The cross motion was filed on behalf of Clearwater and Save Sandy Hook by Paul Josephson, attorney with the Princeton law firm of Hill Wallack.
The motion responds to the U.S. Attorney’s Sept. 13 motion asking the court to dismiss Clearwater’s bid to join other plaintiffs in a lawsuit filed against the National Park Service in December on the grounds that the court did not have jurisdiction over Clearwater’s claim.
In August, Josephson filed an amended complaint asserting Clearwater had standing to join other plaintiffs in the suit because it had been treated unfairly when the NPS refused to lease the environmental group its longtime headquarters building on Sandy Hook on the basis that Clearwater did not have the funding necessary to rehabilitate its building.
The motion sought to add the environmental group as a plaintiff in the suit brought by Save Sandy Hook (SSH), a grassroots group opposed to commercial development on Sandy Hook, and James Coleman, a trustee of SSH.
In the cross motion filed Oct. 7, Josephson argued on behalf of Clearwater and Save Sandy Hook that the government’s argument that Clearwater was a “disappointed bidder” in a lease procurement was “outrageous.”
He said the NPS inspector general and the General Accounting Office had previously rejected challenges to the awarding of a lease to private developer Sandy Hook Partners, saying the lease wasn’t a procurement, but was carried out under the NPS’s historic leasing authority.
“By taking that nonprocurement position, the government was able to avoid administrative review,” the motion argues. “Now they seek to reverse course to evade judicial review as well.”
Josephson also rejected the U.S. Attorney’s argument that SSH and Clearwater lack standing because they have not been injured by the decision to privatize a portion of Sandy Hook.
“Clearly, SSH and Clearwater and the thousands of users they represent will be injured if SHP proceeds to privatize,” the motion continues, “especially under this ill-conceived and economically untenable plan.”
The lawsuit filed in December seeks to nullify the 60-year lease the NPS awarded to Sandy Hook Partners in July 2004 to redevelop 36 historic buildings at Fort Hancock and sublease them for a mix of uses. The suit claims the NPS altered terms of the RFP giving SHP an unfair advantage over other bidders, including Clearwater, by allowing the developer to provide financial commitments after the lease was executed.
Defendants in the lawsuit are the U.S. Department of the Interior, the National Park Service, NPS Northeast Regional Director Marie Rust, who signed the lease, SHP and its affiliate Wassel Realty Group Inc., and the New Jersey Department of Environmental Protection, whose commissioner, Bradley Campbell, is the state’s Historic Preservation Officer.
The NPS issued a Request for Proposals (RFP) for the leasing of Fort Hancock properties in 1999 and received 23 bids, including Clearwater’s proposal to lease Building 11, its longtime headquarters at Fort Hancock for an education and conference center.

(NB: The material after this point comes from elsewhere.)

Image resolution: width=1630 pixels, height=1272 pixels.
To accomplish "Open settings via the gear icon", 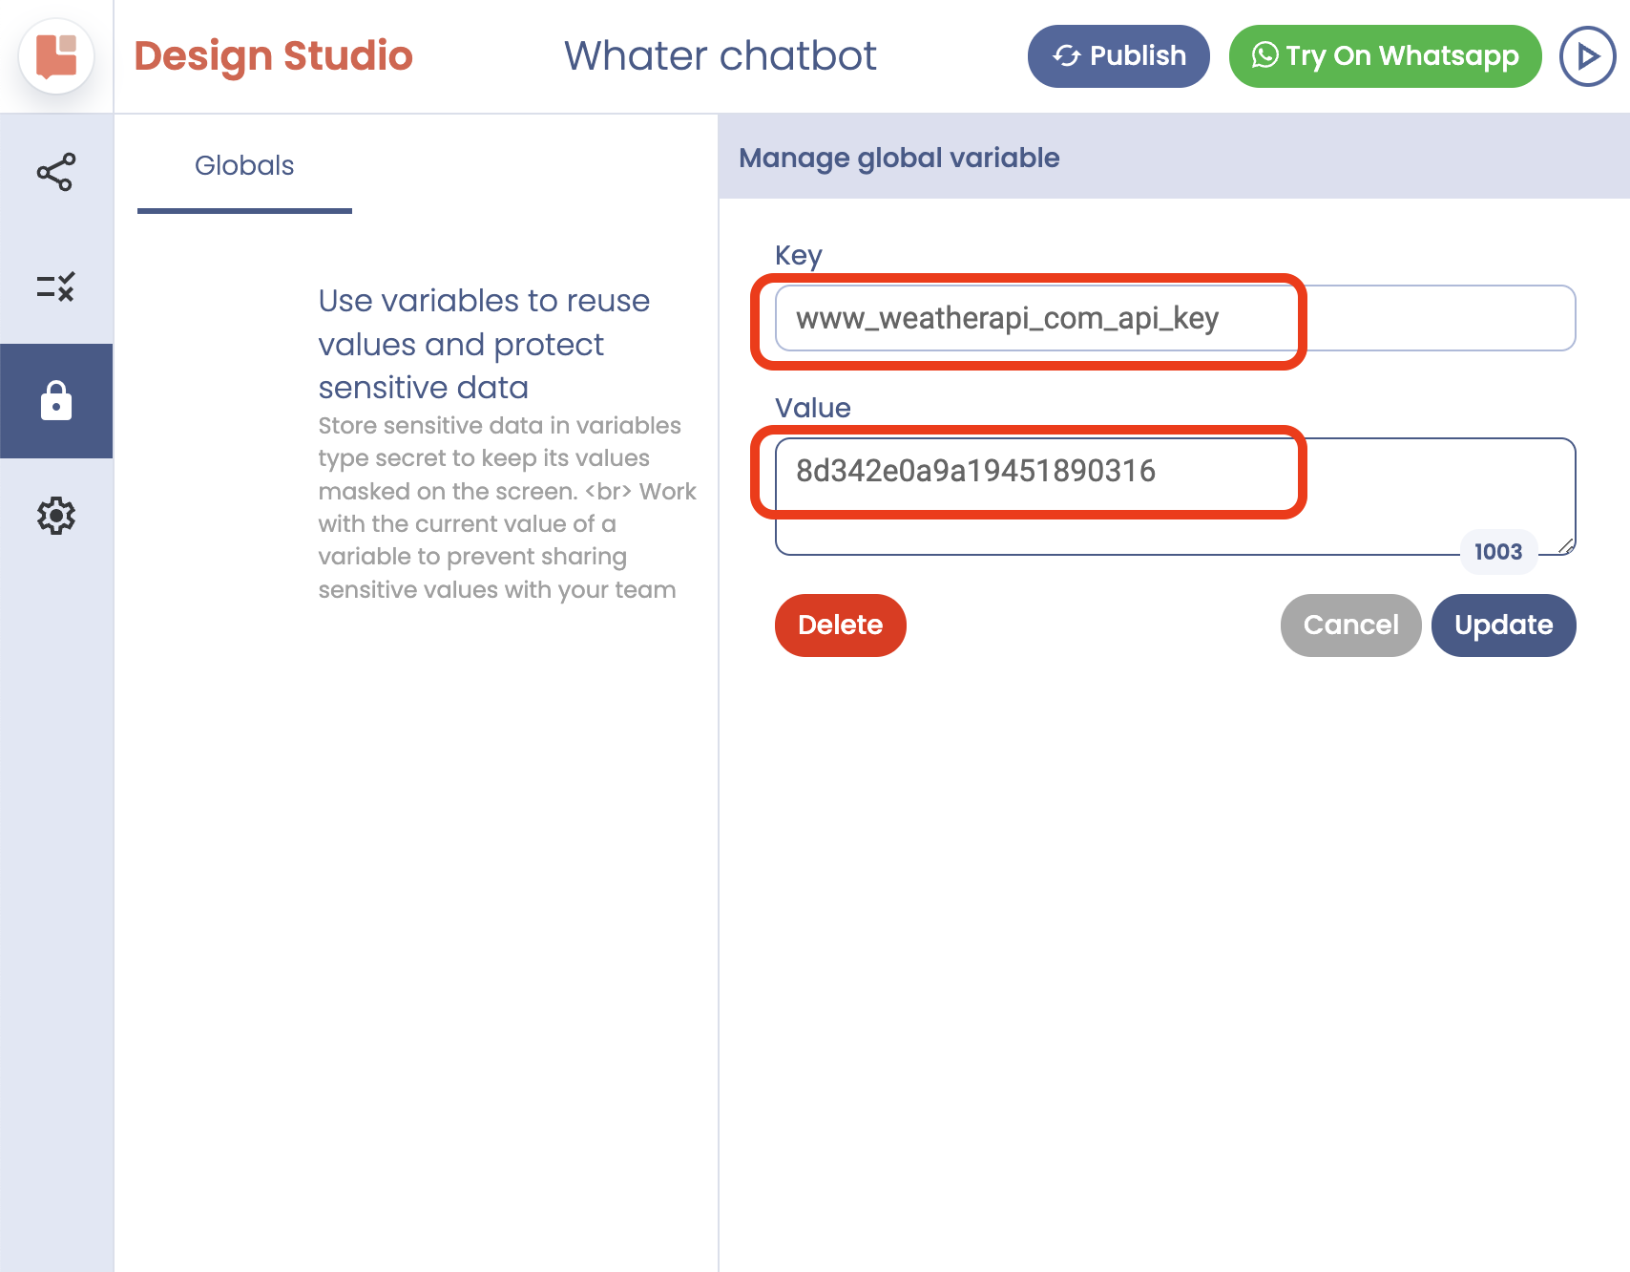I will (x=56, y=516).
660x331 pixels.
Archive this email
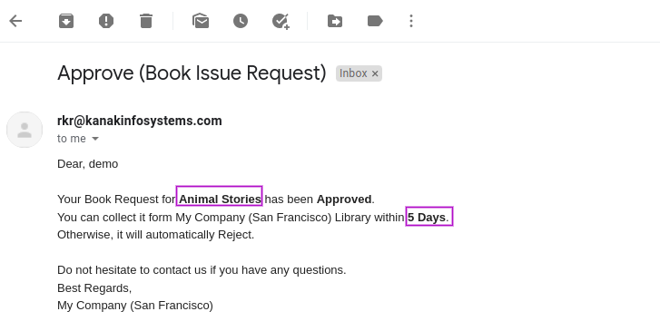pos(66,21)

The agency executed a Letter of Intent indicating it would award a lease to Sandy Hook Partners (SHP) in November 2001. Since that date, the agency has granted seven extensions of the time period during which the developer is required to demonstrate that sufficient financing had been secured for phase one of the redevelopment project.
The NPS signed a lease with SHP in July 2004, without the developer providing proof of firm financing commitments.
The suit claimed the NPS altered terms of the RFP, giving SHP an unfair advantage over bidders by allowing the developer to provide financial commitments after the lease was awarded when the RFP required proof of ability to finance the project.
Also, it said the NPS allowed SHP to show financing for only the first phase of the project and added four buildings and 293 parking spaces not stipulated in the RFP.
The plaintiffs also assert the park service is not requiring SHP to pay fair market value rent, that the project can have up to 70 percent commercial usage of the buildings, and that the lease does not assure historic preservation of the historic properties.
It claims the commercial use would degrade Sandy Hook, where threatened and endangered species live, and violate the National Environmental Protection Act.